Genotypic analyses of the ADPR-PPase gene deletion mutant. (A) Schematic drawing of relevant regions of the pUDTK2284 vector and the chromosome in wild-type (KOD1), host (KU216), and the TK2284 disruption strains. Primer sets used in PCR analyses, annealing within the TK2284 coding region (i-dTK2284-F/i-dTK2284-R) and outside the homologous regions (o-dTK2284-F/o-dTK2284-R), are indicated with gray and black arrows, respectively. Probes annealing to regions within the TK2284 gene, the 3′-flanking region of the TK2284 gene, and the entire sequence of pUDTK2284 in Southern blot analysis are indicated with gray, striped, and black bars, respectively. Although there are gaps between bars 1 to 12, the probes actually cover the entire sequence of pUDTK2284 without any gaps.
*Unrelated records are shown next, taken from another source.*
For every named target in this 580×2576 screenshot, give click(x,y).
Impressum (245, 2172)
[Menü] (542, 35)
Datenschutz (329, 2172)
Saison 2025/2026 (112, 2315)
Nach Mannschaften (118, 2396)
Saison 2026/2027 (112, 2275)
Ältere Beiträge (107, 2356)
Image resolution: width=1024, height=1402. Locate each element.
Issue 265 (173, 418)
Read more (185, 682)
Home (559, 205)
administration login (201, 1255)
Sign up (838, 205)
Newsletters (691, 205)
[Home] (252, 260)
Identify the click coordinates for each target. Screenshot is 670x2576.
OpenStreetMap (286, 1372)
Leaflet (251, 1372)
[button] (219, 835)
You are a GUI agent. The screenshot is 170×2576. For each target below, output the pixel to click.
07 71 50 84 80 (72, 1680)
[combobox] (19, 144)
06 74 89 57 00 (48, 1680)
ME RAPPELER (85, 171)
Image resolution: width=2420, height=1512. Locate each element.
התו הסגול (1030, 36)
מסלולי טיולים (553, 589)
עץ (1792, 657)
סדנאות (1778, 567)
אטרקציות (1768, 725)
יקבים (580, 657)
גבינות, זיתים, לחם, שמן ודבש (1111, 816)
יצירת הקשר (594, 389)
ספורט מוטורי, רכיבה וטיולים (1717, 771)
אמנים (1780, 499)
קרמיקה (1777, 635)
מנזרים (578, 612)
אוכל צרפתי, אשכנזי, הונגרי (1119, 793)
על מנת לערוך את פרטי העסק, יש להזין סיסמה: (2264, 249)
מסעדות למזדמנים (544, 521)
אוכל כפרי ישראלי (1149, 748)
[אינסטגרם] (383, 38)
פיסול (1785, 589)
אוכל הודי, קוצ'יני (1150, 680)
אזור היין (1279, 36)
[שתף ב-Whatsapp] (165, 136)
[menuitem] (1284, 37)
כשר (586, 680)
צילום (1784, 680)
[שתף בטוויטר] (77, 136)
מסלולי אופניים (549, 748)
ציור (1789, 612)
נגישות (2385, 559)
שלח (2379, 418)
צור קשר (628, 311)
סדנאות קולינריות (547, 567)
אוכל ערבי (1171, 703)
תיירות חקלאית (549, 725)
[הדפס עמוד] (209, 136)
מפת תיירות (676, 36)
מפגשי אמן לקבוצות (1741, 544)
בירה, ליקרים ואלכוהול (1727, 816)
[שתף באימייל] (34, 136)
The cleavage sites of the restriction enzymes used in Southern blot analyses are also shown. (B) PCR analyses of the TK2284 gene deletion mutant were performed with primer sets that anneal outside the homologous regions for homologous recombination (a) and within the TK2284 gene (b). (C) Southern blot analyses were performed with probe a binding to the 3′-flanking region of the TK2284 gene (a), probe b binding within the gene (b), and probes 1 to 12 corresponding to the entire sequence of the pUDTK2284 vector (c). The asterisk indicates the signals corresponding to fragments containing the pyrF promoter and/or pyrF gene (9.8 kbp in the wild-type strain and 9.2 kbp in the host strain and the deletion mutant). Ec, cleavage site of EcoRI; Sa, cleavage site of SalI; Sc, cleavage site of ScaI; P, promoter region of the operon including pyrF; M, marker; W, T. kodakarensis wild-type KOD1; H, T. kodakarensis host strain KU216; D, TK2284 gene disruptant.

FIG 5

Thermal degradation of NAD⁺ and enzymatic degradation of ADP-ribose in cell extracts. (A) NAD⁺ (2 mM) and MgCl₂ (10 mM) were added to cell extracts and heat treated at 85°C for 30 min. Solid and dotted lines show products in cell extracts from the KU216 host strain and TK2284 gene disruptant, respectively. Both samples were analyzed by monitoring A₂₅₄. The experiment was repeated with cell extracts obtained from three independent cultures for each strain, and a representative result is shown. (B) The concentrations of NAD⁺, nicotinamide, ADP-ribose, and AMP were calculated with the results shown in panel A, and the averages and standard deviations (n = 3) are shown. Filled bars indicate results with the cell extract of the KU216 host strain, and open bars indicate those of the gene disruptant.

FIG 6

Growth properties of the T. kodakarensis host strain KU216 and TK2284 gene disruptant. Both strains were grown in a synthetic amino acid medium, ASW-AA-S⁰-Pyr-Ura-W. Filled circles and open circles represent the results from three independent growth experiments with the host strain and the TK2284 gene disruptant, respectively. The vertical axis is represented in logarithmic scale.

FIG 7

Predicted NAD⁺ biosynthesis and salvage pathways in T. kodakarensis. (A) De novo NAD⁺ biosynthesis pathway from aspartate. (B) Salvage pathway for NAD⁺ regeneration predicted from genomic information and the results obtained in this study and elsewhere (34–38). Bold arrows represent reactions examined in this study and the gray arrow indicates the side reaction of the TK0067 protein. Solid arrows show generally predicted pathways in Archaea and the dotted arrow indicates the reaction proposed in Discussion. Proteins examined in this study are in bold boxes, proteins that have been examined in other archaea are in solid boxes, and proteins only predicted by amino acid sequence and/or structure are in dashed boxes. DHAP, dihydroxyacetone phosphate; deamido-NAD⁺, nicotinic acid adenine dinucleotide; PRPP, phosphoribosyl pyrophosphate.